Gansingen

Mord in der Mausefalle: Krimi-Klassiker steht bevor

Ratlosigkeit und Misstrauen herrscht bei den Gästen der Pension Schönegg. ari

Ratlosigkeit und Misstrauen herrscht bei den Gästen der Pension Schönegg. ari

Damit an der Premiere vom 10.Januar alles rund läuft, wird das Stück «Die Mausefalle» von den Schauspielern des Dorftheaters Gansingen auch mal bis um Mitternacht geprobt.

Die heisse Phase der Probearbeit zum Kriminalstück «Die Mausefalle» (Agatha Christie) hat im Theater Gansingen vor kurzem begonnen. Zwei- bis dreimal pro Woche triff sich jetzt das gesamte Team – und manchmal dauert die Probe dann bis Mitternacht.

«Eine enorme Herausforderung für alle», betont Regisseur Robi Oeschger, «denn jeder von uns geht ja tagsüber noch einer beruflichen Tätigkeit nach.» Doch alles soll möglichst perfekt sein zur Premiere am 10. Januar.

Seit 20 Jahren führt Oeschger mit kurzen Unterbrechungen Regie, mit dem traditionellen Dorftheater verbunden ist er bereits seit Kindertagen als Schüler und junges Mitglied im Turnverein.

Seit vor 12 Jahren aus den theaterspielenden Vereinen das «theater gansingen» hervorging, ist er zudem auch im Vorstand.

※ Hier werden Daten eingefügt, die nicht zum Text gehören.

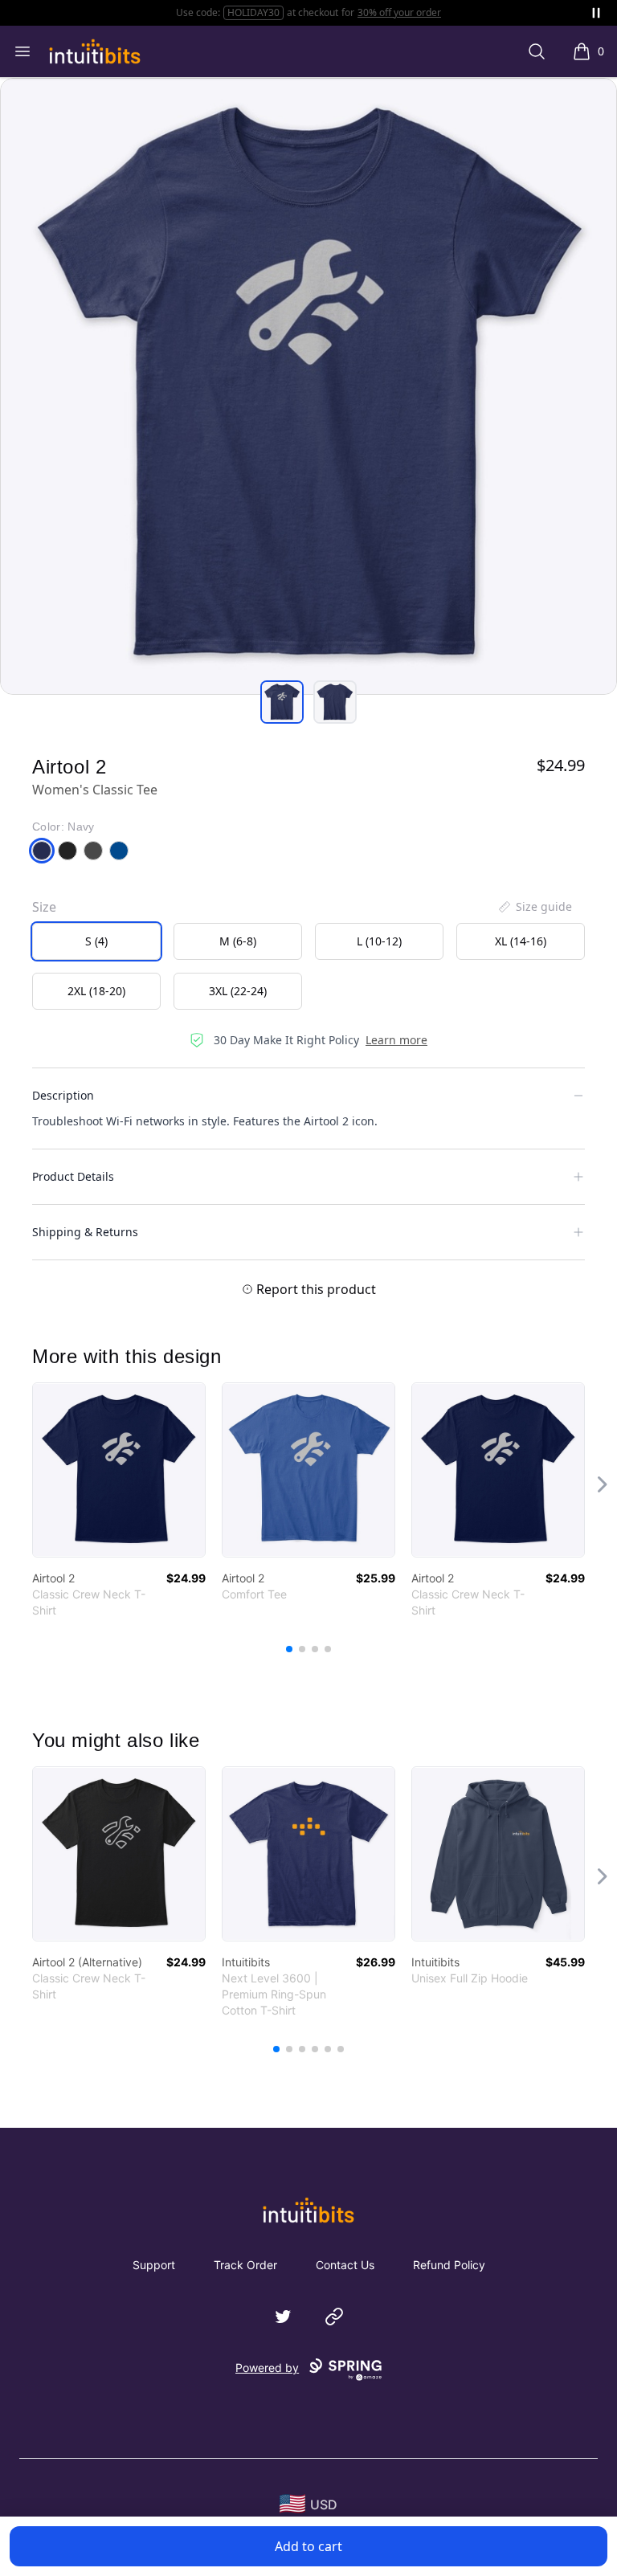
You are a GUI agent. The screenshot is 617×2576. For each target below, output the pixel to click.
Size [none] (44, 907)
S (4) (96, 941)
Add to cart (308, 2546)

Seine Schwerpunkte bei allen Inszenierungen liegen klar bei anspruchsvollen Stücken, die stets erfolgreich waren.

Stück spielt in der Schweiz

«Die Mausefalle» ist der Kriminalklassiker schlechthin. Seine Uraufführung war 1952 in London und wird dort seitdem ohne Unterbrechung bis heute gespielt. Oeschger hielt sich bei seiner Inszenierung weitgehend an die Vorlage, Ort des Geschehens ist jedoch die Schweiz.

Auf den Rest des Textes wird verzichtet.